Diante da execução brutal do congolês Moïse Kabagambe, na Barra da Tijuca/RJ, fomos provocados/as pela seguinte questão: a quem serve o racismo antinegro e a produção do corpo público? Inicialmente, é importante colocar em perspectiva o que é o racismo antinegro e os modos pelos quais ele se articula desabilitando a presença política e a possibilidade de vida de sujeitos negros, brasileiros e estrangeiros. A partir desse prisma, vale a pena compreender como esse sistema de gestão dos corpos, bem como dos espaços de vida e de morte sustenta uma imagem pública e injuriosa de sujeitos negros, como forma de autorizar e justificar a sua destruição.
A despeito do que circula no imaginário social brasileiro constituído pelas teses da democracia racial ou da cordialidade entre as diferenças, o processo de racialização e de demarcação dos espaços político-sociais está atravessado por um interesse de subordinação e deterioração da presença de sujeitos negros nos lugares de reconhecimento. Assim, somos herdeiros/as de uma memória colonial que compõe, não só as imagens de mundo favorecendo a naturalização das precariedades vinculadas aos sujeitos negros, mas reforçando a manutenção de poder e privilégio cultural, epistêmico, político e econômico associado à branquitude.
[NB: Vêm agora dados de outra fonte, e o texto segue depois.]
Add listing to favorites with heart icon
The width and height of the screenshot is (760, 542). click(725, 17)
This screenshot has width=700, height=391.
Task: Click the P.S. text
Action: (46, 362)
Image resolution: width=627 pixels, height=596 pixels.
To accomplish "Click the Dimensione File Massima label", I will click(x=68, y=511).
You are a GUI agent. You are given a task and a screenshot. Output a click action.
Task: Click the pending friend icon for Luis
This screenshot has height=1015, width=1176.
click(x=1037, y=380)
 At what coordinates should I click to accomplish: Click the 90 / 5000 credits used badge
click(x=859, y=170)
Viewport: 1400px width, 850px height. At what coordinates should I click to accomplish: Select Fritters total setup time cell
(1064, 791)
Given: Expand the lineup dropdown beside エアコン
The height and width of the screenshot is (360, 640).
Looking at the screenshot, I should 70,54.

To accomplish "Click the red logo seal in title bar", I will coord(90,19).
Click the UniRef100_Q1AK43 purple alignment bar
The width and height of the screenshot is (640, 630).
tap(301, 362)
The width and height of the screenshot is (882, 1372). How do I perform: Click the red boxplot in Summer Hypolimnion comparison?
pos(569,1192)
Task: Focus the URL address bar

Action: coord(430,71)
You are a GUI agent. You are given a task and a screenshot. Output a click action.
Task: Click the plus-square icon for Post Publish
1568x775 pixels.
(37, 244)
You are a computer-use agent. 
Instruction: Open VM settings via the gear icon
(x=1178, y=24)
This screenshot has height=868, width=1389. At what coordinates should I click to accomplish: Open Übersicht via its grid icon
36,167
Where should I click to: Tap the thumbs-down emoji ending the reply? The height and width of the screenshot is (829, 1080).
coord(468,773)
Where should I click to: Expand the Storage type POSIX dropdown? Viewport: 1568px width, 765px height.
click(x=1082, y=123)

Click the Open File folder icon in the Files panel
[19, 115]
Assim, enfrentar o racismo antinegro e o lastro de brutalidade que ele assevera significa, de modo profundo, refutar as bases ideológicas que realocam insistentemente os nossos corpos e presenças em lugares vulnerabilizados, um registro econômico e político que se beneficiou da escravização de pessoas negras e que se refaz mantendo esses sujeitos em lugares espúrios, associados à desigualdade e, por fim, cria e mantém o silêncio epistêmico cultural da população negra, ratificando uma descrição objetificada, que ecoa da modernidade até aqui.
É preciso pontuar que o racismo antinegro ocorre por meio dessa ideologia colocada em prática pelos instrumentos de poder. Desta feita, ao tratarmos do racismo e de sua violência, nos deparamos de forma objetiva com as instâncias de poder. O poder, nesse sentido, denota
[…] o desdobramento de uma série de efeitos sobre o mundo social no qual se vive. Pessoas que são poderosas afetam e podem afetar mais que aquelas que não são. O alcance tanto geográfico quanto político de seus poderes pode parecer sem limites. O outro extremo é a impotência social, que prende indivíduos em seus corpos, que os exclui de atividades não dependentes de força […] A consequência disso é a realidade vivida ou fenomenológica existencial de experienciar um “aqui” e um “lá”. O poderoso é mais efetivo lá, que inclui o aqui de outras pessoas.1
Essa articulação dos espaços sociais entre o nós versus os outros, fruto de um poder manipulado e mantido pela branquitude, enquanto sistema de poder, deixa entrever que as nossas relações sociais são fundamentadas pelas normas, valores e sentidos que ecoam as máximas coloniais, isto é, uma gestão dos corpos, espaços sociais e simbólicos, a partir da sedimentação da subjetividade negra. É preciso grifar que essa prática de poder produz a imagem de um “corpo público”2 , isto é, esvaziado, em máxima potência, de sua humanidade.
As políticas de extermínio se beneficiam desse esvaziamento, pois promovem o aniquilamento imagético a fim de justificar a barbárie na experiência da vida social. A execução de Moïse Kabagambe, no alto da brutalidade, revela a disposição do racismo, em aliança com outros sistemas de poder, para suplantar a vida, destruir o status político e desautorizar a existência dos sujeitos negros.
Vemos, nesse sentido, que o racismo antinegro e a produção do corpo público servem àqueles que se beneficiam da violência e da manutenção de valores, normas e sentidos que mantêm vidas negras vulnerabilizadas. Assim, é preciso que a revolta, o incômodo e a desnaturalização da violência sejam as forças que nos façam seguir na direção de uma sociedade que não se petrifica diante da morte normatizada como um destino para sujeitos lidos e publizados como os outros. A nossa solidariedade à família de Kabagambe e de todas as famílias que tiveram os seus filhos/as/es tombados/as/es por uma sociedade que dissimula o racismo e a sua perversidade.
____________________
Referências
________________________________________
1. GORDON, Lewis R. Antropologia filosófica, raça e a economia política da privação de direito. In: COSTA, Joaze Bernardino; TORRES, Nelson Maldonado; GROSFOGUEL Ramón. Decolonialidade e pensamento afrodiaspórico. Belo Horizonte: Autêntica, 2020, p. 114.
2. TEIXEIRA, Thiago. Decolonizar valores: ética e diferença. Salvador: Devires, 2021, p. 57.